In a major surprise on Sunday, Virginia-based Dominion Energy and North Carolina-based Duke Energy, faced with a setback in federal court and falling natural gas prices, cancelled their 600-mile, $8 billion Atlantic Coast natural gas pipeline project. Shortly after that announcement, Richmond-based Dominion announced it was getting out of the competitive gas business, agreeing to sell its gas pipeline and storage interests to Warren Buffett’s Berkshire Hathaway for $4 billion in cash and the Omaha-based company’s assumption of $5.7 billion in debt.
The announcement to kill the project to move gas from fracking sites in West Virginia to eastern North Carolina, including passing under the Appalachian Trail, came after a Montana federal court in late May ruled that the Army Corps of Engineers’ Nationwide 12 blanket permit to cross stream and rivers was invalid. The case involved the Keystone XL oil pipeline from Canada. That would have driven up regulatory and litigation costs at a time of very soft gas prices, Dominion and Duke concluded.
The two utilities in June won a major decision at the U.S. Supreme Court, which ruled that the project could cross the Appalachian Trail on federal Forest Service land. That appeared to clear the way for the project, until the Montana federal court overturned the blanket water permit program.
In a conference call this morning, Dominion CEO Tom Farrell said “increasing legal uncertainty” now overhangs the project, despite the 7-2 Supreme Court victory. Permitting gas transportation and storage has become “increasingly litigious, uncertain, and costly.”
In the call, Farrell said they began considering getting out of the competitive gas business entirely “in the second half of last year. Early this year, Berkshire indicated their interest.” The two companies then negotiated the details, which came together just as the Dominion and Duke decided to kill the Atlantic Coast project.
The exit from gas transportation and storage, keeping local gas distribution companies, Dominion said in in a press release is a strategic retreat into a largely state-regulated business environment. Farrell said, “Over the past several years the company has taken a series of steps – including mergers with Questar Corporation and SCANA Corporation, and the divestiture of Blue Racer Midstream and merchant generation assets – to increase materially the state-regulated nature of our profile, enhance the customer experience, strengthen our balance sheet, and improve transparency and predictability.”

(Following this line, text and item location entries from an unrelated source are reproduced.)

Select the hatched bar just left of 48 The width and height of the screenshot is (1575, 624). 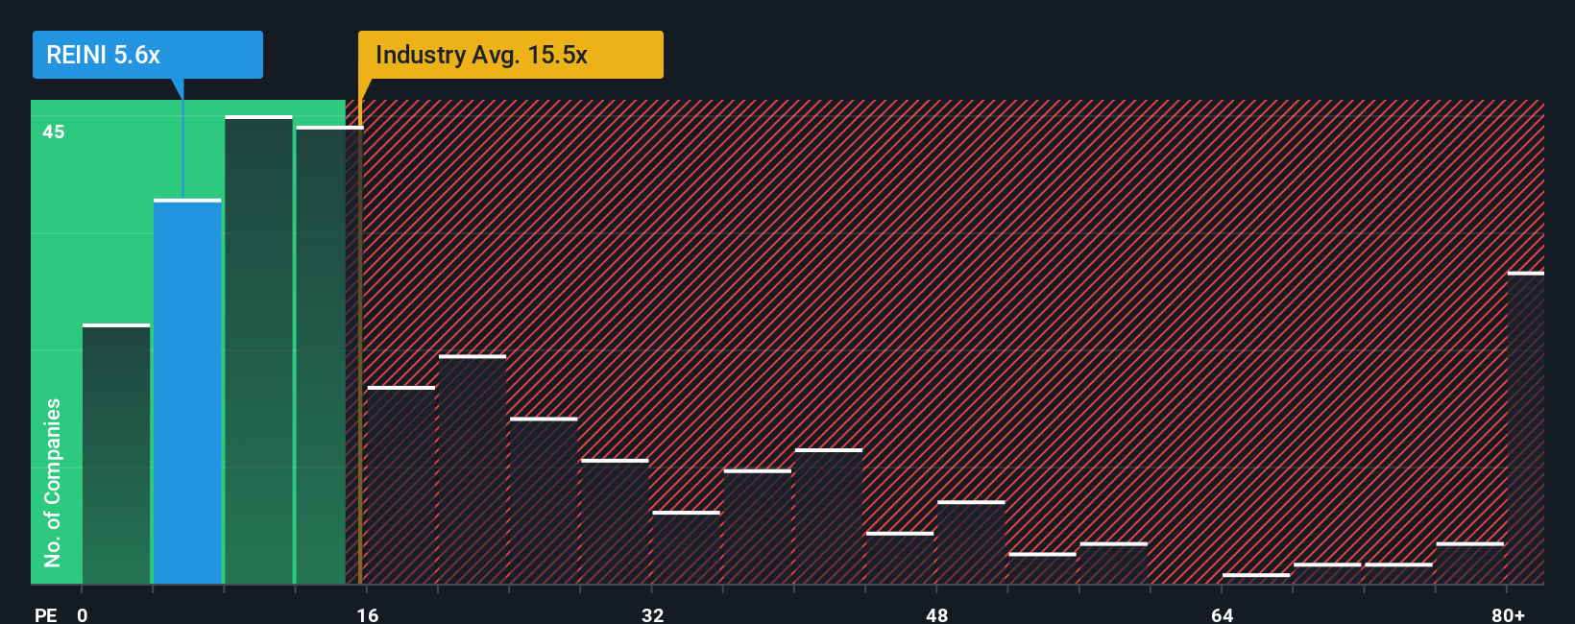click(900, 558)
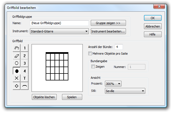The height and width of the screenshot is (114, 173).
Task: Click the Gruppe zeigen >> button
Action: tap(108, 23)
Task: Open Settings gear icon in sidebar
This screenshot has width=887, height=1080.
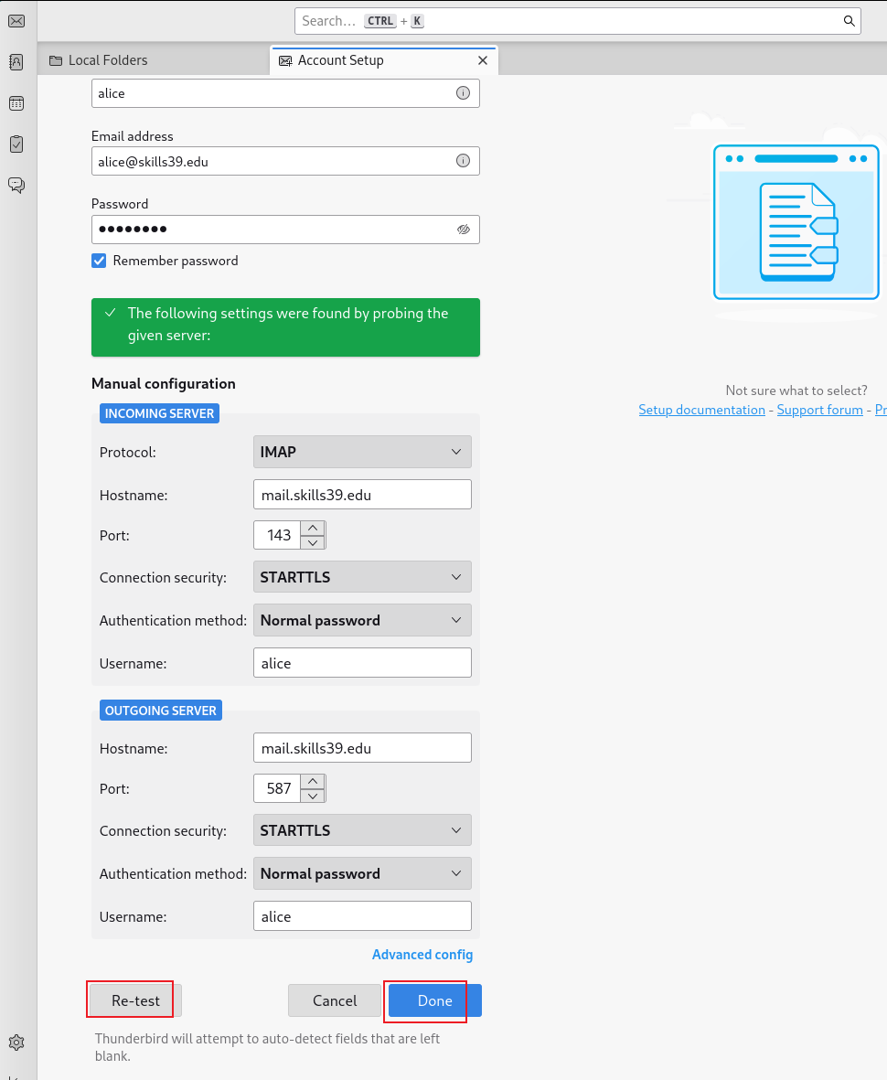Action: click(x=16, y=1043)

Dominion will retain a 50% interest in the existing Cove Point gas liquefaction plant, free of debt.
Dominion said it will use $3 billion of the $4 billion in Buffett’s cash to buy back the company’s stock. The company’s shares have trended around $80/share during all of 2020. Farrell said the new company focus will “allow us to increase our long-term earnings growth rate guidance by around 30 percent.” The company expects to see its earnings for 2020 to be in the range of $3.50/share, compared to earlier projections of $4.50. The utility said it will cut its fourth-quarter dividend to 63 cents, down from 94 cents it paid earlier this year.
From Berkshire Hathaway’s perspective, the move represents an easy way to increase its growing presence in natural gas markets. The Omaha conglomerate will transport 18% of all interstate gas in the U.S., up from a current 8%. The deal represents Berkshire’s first major acquisition since the coronavirus pandemic. The company is sitting on a $137 billion pile of cash.